矯正の後の歯並びの保定期間はどれくらいですか?

保定期間とは、矯正期間で歯を動かしたあと、動かした歯を安定させるためにリテーナーと呼ばれる保定装置を使用して、歯を保定させる期間のことです。
リテーナーの使用期間は、基本的に矯正治療期間と同じくらいの2〜3年が「保定期間」と言われています。
2〜3年ほどすると歯の周りの骨が安定してくるので、矯正装置を外した直後よりも歯は動きにくくなります。
ただし、個人差があるため、矯正治療の終了後に担当医と相談することが重要です。

矯正治療後に使用するリテーナーの種類

矯正治療後に使用するリテーナーは、歯の位置を保持し、治療後に歯が元の位置に戻るのを防ぐために非常に重要です。リテーナーの種類には、取り外し可能なタイプと固定式タイプがあり、またそれぞれのタイプにはいくつかのバリエーションがあります。以下では、ベッグタイプホーレータイプも含め、主要なリテーナーの種類について詳しく説明します。

固定式リテーナー(フィックスタイプリテーナー)

固定式リテーナーは、歯の裏側に金属ワイヤーを接着剤で固定したものです。このリテーナーは、治療後の歯の位置を長期間にわたって保持するために使われます。

特徴

  • 歯の裏側にワイヤーを固定するため、目立たずに保持できます。
  • 通常、下顎の前歯など後戻りしやすい歯の位置を保持するために使用されます。
  • 固定式のため、患者が取り外すことはできません。

利点

  • 管理が不要:取り外し不要で、患者が装着を忘れることがないため、治療後の歯の安定が確実になります。
  • 長期間の保持:特に後歯や前歯が安定するまで、継続的に歯の位置を保持できます。

欠点

  • 衛生管理が難しい:歯の裏側にワイヤーが取り付けられているため、歯磨きが難しく、プラークや食物が詰まりやすくなります。
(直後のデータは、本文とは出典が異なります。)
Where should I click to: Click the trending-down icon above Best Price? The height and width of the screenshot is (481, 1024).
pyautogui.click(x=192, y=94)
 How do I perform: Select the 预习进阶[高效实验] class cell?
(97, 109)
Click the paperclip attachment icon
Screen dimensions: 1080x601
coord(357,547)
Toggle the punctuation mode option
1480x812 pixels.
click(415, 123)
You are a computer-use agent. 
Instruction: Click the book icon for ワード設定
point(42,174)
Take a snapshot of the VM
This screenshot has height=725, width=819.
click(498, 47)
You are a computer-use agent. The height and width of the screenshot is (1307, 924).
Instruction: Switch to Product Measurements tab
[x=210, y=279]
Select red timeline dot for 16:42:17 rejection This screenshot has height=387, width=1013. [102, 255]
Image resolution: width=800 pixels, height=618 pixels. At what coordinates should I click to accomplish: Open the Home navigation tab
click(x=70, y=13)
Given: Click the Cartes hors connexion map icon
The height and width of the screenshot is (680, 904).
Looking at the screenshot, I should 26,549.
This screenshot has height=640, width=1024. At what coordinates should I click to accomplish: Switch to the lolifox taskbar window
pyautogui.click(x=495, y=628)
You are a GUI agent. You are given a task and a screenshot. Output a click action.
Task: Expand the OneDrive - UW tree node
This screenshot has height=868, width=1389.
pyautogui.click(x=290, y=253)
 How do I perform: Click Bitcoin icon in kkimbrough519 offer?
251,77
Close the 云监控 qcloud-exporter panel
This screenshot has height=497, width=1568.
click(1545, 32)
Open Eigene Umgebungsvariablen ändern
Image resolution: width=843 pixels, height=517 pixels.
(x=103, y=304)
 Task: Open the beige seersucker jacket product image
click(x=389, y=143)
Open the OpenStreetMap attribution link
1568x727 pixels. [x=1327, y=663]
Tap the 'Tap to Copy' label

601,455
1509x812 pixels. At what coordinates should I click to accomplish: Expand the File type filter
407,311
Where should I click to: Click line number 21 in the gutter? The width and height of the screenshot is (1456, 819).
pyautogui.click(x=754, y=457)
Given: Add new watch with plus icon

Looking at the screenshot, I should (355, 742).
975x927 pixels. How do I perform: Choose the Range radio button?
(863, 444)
定期的なチェックとケアが必要です。
  • 装着中の調整が必要:ワイヤーが緩むことがあるため、定期的に歯科医による調整が必要です。

取り外し可能なリテーナー

取り外し可能なリテーナーは、患者が自分で装着・取り外しできるタイプのリテーナーです。このタイプにはいくつかのバリエーションがあります。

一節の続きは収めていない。